TRI In The News
School Plans Fingerprint Scans to Monitor Kids in Lunch Lines
From OneNewsNow
By Bob Kellogg
Massachusetts parents are upset that their school plans to scan their children's fingerprints before they go through the lunch line.
North Adams Public Schools say they're implementing the scans in order to speed up lunch lines and enable parents to track their children's eating habits. Some parents, howver, see it as an unnecessary invasion of privacy. John Whitehead, president of The Rutherford Institute, suggests those parents are correct to oppose this measure.
“As you know the government is downloading everything electronically today,” he says. “So your child’s fingerprints, if they’re going through biometric lunch lines, are going to be property of the government, essentially.”

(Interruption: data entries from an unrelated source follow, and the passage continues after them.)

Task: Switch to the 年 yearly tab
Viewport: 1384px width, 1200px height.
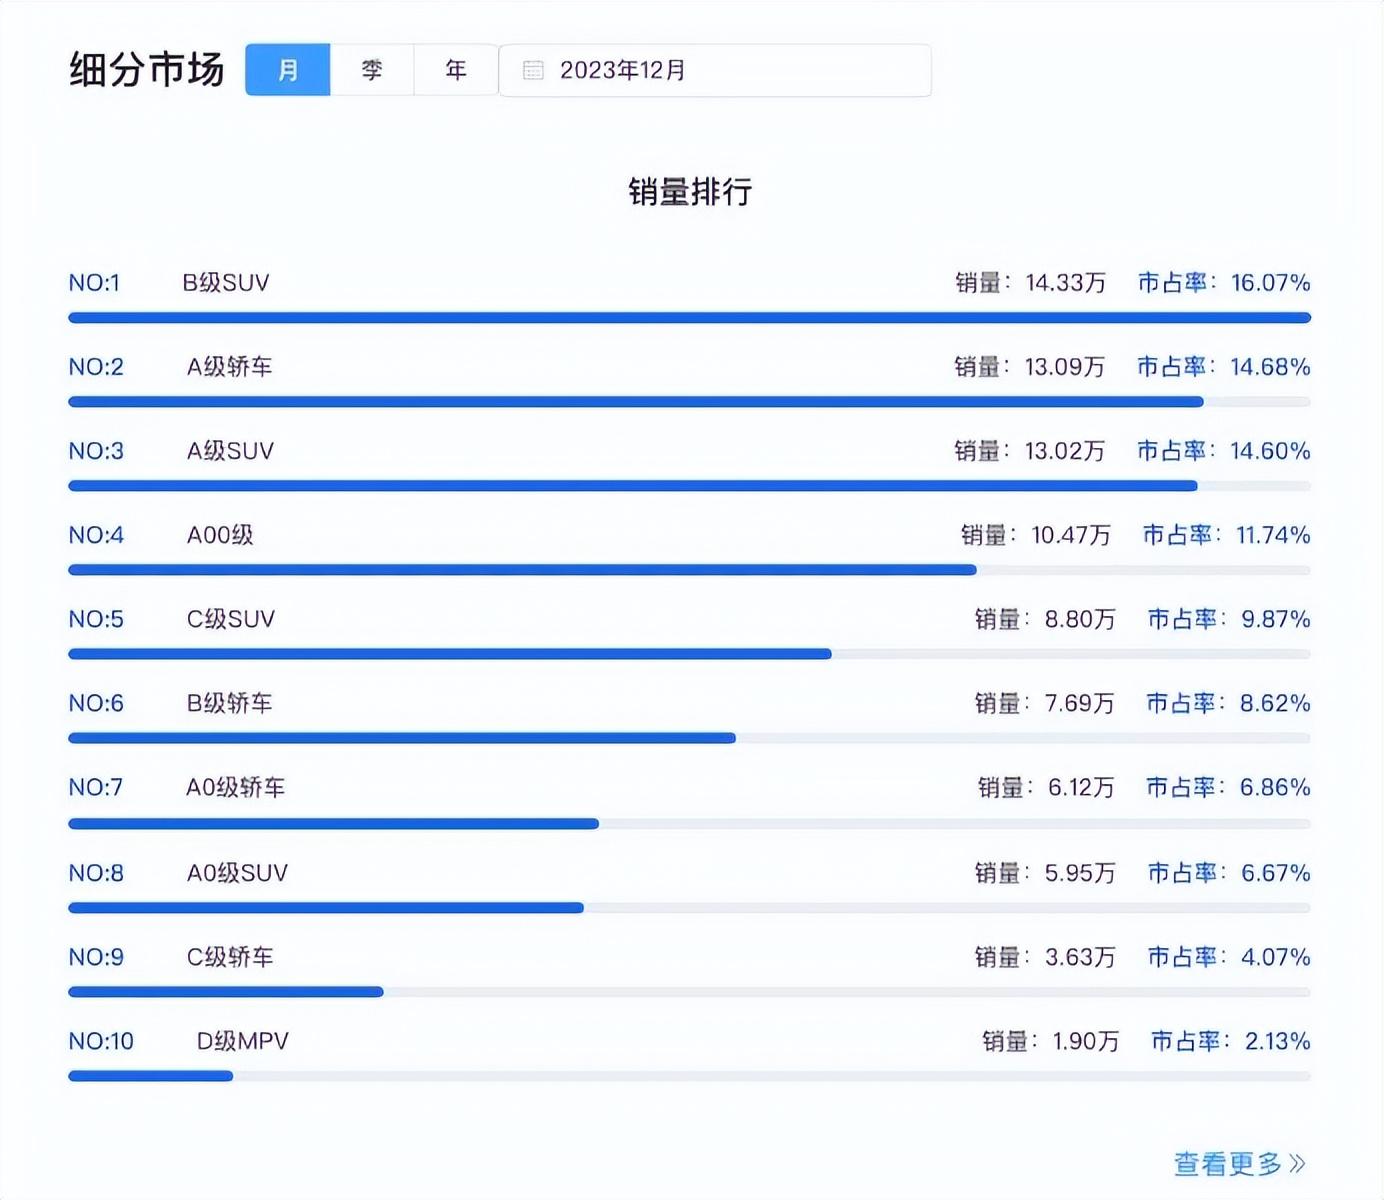Action: pos(456,70)
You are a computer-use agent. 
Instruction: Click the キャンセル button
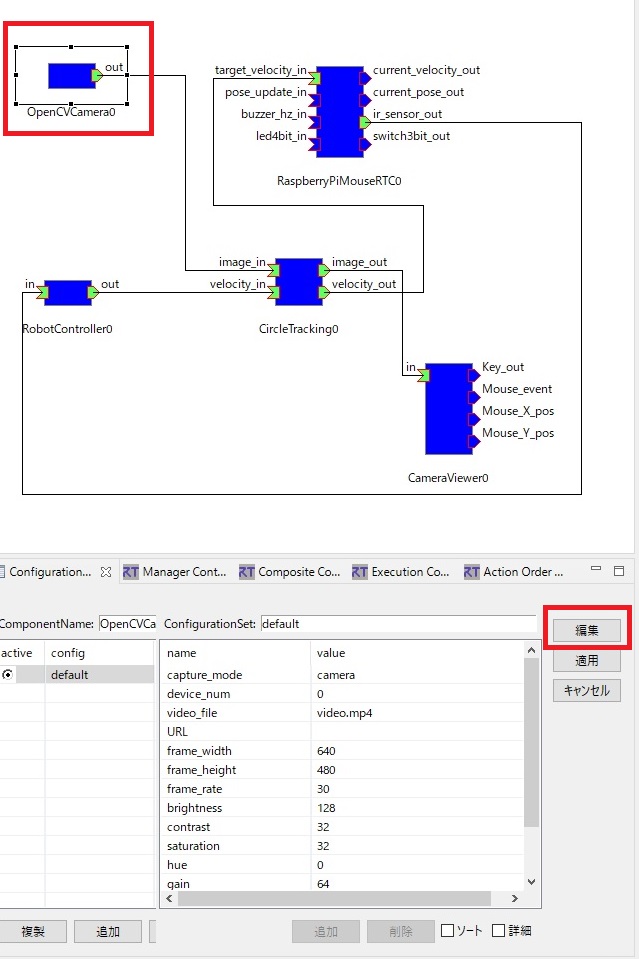tap(586, 691)
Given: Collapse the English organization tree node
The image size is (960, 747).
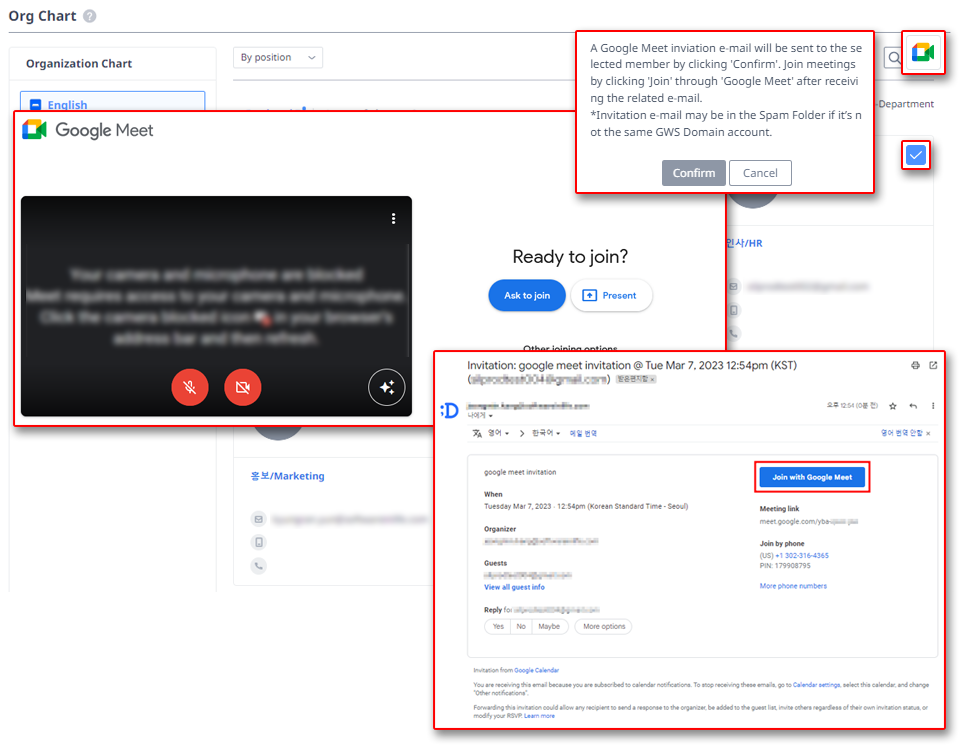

According to the attorney, parents in other states have successfully fought back against biometric scans. Rutherford has assisted parents in a couple of similar situations.
“... We helped a school in Maryland that didn’t want this – well, the school did, but a group of parents didn’t,” he tells OneNewsNow. “We backed them, they fought it, and actually the school backed off from the system. A couple years ago, there was another school that was for putting ID chips around kids’ necks. There was an uproar. The Rutherford Institute got involved, and the school backed off of that.”
School officials are insisting that the bio scanning will actually be good for student's privacy but they haven't really explained how.